AlOx薄膜の作製とその評価
研究背景
●Intelの共同創業者ゴードン・ムーアが1965年に提唱した集積度が18〜24ヶ月で2
倍になるという「ムーアの法則」に従い微細化は進み、あらゆるブレイクスルーが考案
されています。
●現在主流のフラッシュメモリ構造はフローティングゲート(FG)型である。しかしFG型
は電荷蓄積部が空間的に連続となっているので薄膜化に限界が来ており、の集積
化が困難となっている。
●近年、FG型フラッシュメモリの代わりに注目を浴びているのが、絶縁膜トラップ型フ
ラッシュメモリである。電荷蓄積部が離散的なトラップサイトを持つために、電荷が漏
れ出しにくく、高集積化が可能であるという利点をもっている。
●そこで我々は、絶縁膜トラップ型で電荷蓄積部にAlOxを用いたフラッシュメモリの研
究を行っている。以下に特徴を記す。
研究内容
●Al(アルミニウム)の酸化物であるAl2O3(アルミナ)をよりAl-rich(アルミに近い組成)

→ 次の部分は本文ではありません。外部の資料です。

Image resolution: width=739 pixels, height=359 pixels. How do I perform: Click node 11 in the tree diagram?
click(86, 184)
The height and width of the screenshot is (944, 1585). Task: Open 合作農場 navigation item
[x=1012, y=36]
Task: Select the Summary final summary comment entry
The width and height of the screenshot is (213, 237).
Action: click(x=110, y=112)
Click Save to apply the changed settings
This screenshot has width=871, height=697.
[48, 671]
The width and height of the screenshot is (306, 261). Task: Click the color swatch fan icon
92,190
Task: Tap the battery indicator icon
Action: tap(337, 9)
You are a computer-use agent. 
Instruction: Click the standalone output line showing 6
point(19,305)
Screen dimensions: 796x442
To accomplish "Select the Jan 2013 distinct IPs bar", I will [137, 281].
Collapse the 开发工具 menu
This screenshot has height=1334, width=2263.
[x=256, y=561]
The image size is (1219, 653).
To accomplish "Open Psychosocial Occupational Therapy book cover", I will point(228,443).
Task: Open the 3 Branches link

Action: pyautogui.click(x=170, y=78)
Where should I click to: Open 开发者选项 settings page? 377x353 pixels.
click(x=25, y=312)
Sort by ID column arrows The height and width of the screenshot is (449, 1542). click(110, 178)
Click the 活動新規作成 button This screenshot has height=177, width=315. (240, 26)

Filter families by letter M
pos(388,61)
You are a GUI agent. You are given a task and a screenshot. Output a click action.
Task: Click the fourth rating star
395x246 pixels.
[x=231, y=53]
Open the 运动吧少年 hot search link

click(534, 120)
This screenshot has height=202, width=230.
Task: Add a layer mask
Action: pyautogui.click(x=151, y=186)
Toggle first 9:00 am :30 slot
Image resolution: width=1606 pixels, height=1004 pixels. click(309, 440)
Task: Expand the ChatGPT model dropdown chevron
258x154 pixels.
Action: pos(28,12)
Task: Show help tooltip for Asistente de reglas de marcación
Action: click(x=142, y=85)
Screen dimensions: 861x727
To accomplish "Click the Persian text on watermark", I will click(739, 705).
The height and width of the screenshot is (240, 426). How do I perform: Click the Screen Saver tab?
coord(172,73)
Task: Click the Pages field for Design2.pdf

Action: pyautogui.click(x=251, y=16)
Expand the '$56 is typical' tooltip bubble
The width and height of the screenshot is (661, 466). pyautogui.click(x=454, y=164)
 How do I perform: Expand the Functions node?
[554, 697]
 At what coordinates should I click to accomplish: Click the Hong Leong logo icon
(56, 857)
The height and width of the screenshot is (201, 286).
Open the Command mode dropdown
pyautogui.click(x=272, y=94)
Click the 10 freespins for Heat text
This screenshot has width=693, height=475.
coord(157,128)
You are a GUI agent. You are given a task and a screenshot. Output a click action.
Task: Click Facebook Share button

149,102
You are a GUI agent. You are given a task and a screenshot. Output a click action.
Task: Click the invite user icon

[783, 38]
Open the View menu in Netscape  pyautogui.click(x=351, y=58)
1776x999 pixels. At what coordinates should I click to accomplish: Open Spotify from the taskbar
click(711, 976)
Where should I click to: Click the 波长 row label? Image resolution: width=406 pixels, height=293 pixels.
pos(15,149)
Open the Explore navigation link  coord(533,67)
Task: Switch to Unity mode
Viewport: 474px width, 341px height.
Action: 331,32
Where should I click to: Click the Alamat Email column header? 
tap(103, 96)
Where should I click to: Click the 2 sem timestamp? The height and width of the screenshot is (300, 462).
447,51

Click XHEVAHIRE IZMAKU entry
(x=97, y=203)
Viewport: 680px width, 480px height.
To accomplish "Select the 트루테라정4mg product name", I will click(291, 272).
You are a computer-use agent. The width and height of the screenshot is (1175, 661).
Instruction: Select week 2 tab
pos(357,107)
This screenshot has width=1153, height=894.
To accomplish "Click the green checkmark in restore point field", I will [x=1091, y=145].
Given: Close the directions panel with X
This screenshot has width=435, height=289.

にすることで、メモリ効果を持つことが報告されているAlOxという薄膜材料がありま
す。
●そこで本研究では絶縁膜トラップ型の不揮発性メモリとしてAl2O3/AlOx/SiO2積層膜
を熱酸化法、rfマグネトロンスパッタリング法を用いて作製し、種々の特性について評
価していきます。
AlOx薄膜の特徴
●Alは安価で扱いやすい
●低電圧でのデータの保存・消去が可能
●従来の構造より1/2程度に薄膜化可能
上図は現在提案されている絶縁膜トラップ型メモリ構造。電圧を印加するとキャリアが
メモリ全体を移動する。電荷蓄積層を通るとき、化学量論的に過剰にしたAl原子や
酸素欠損などによる欠陥部分にキャリアが蓄積される。これらを留めるためにAl2O3
層とSiO2層でキャリアをブロックする。
蓄積されたキャリアの量を検出電流である閾値で"0"か"1"を判断し、情報を記憶する。
これまでの研究成果
これまでにAlOxのx、各層膜厚を変化させたときの電気特性・保持特性の評価を行っ
た。以前までと比較し、熱酸化膜作成条件を変更し大幅な保持特性の向上が得られ
た。
今後は疲労特性、書き込み・消去速度を評価し、総合的にデバイス応用可能か検討
していく。
研究業績一覧
1.
Transport and Optical
Characteristics of Al-rich AlO Film and its Application to a Nonvolatile Memory
S. Nakata, S. Nagai, M. Kumeda, T .Kawae, A. Morimoto, Y. Katagiri,T. Shimizu
The 2007 Material Research Society Fall Meeting
Boston, USA, 2007、11
2.
Al-rich Al-O薄膜の光学吸収特性および電気輸送特性
中田 俊司、長井 進吾、久米田 稔、川江 健、森本 章治、片桐 祥雅、清水 立生
第68回 応用物理学会関係連合講演会(秋期講演会)
2007、9、北海道工大
3.
熱処理後のAl-rich Al-O不揮発メモリ特性
長井 進吾、寺田 京平、川江 健、森本 章治、久米田 稔、中田 俊司、清水 立生
第68回 応用物理学会関係連合講演会(秋期講演会)
2007、9、北海道工大
4.
前田諒二、久米田稔、川江健、森本章治、川上信之
Al-rich AlOx薄膜の構造と電気伝導機構
平成20年度 応用物理学会北陸・信越支部学術講演会(金沢工業大学)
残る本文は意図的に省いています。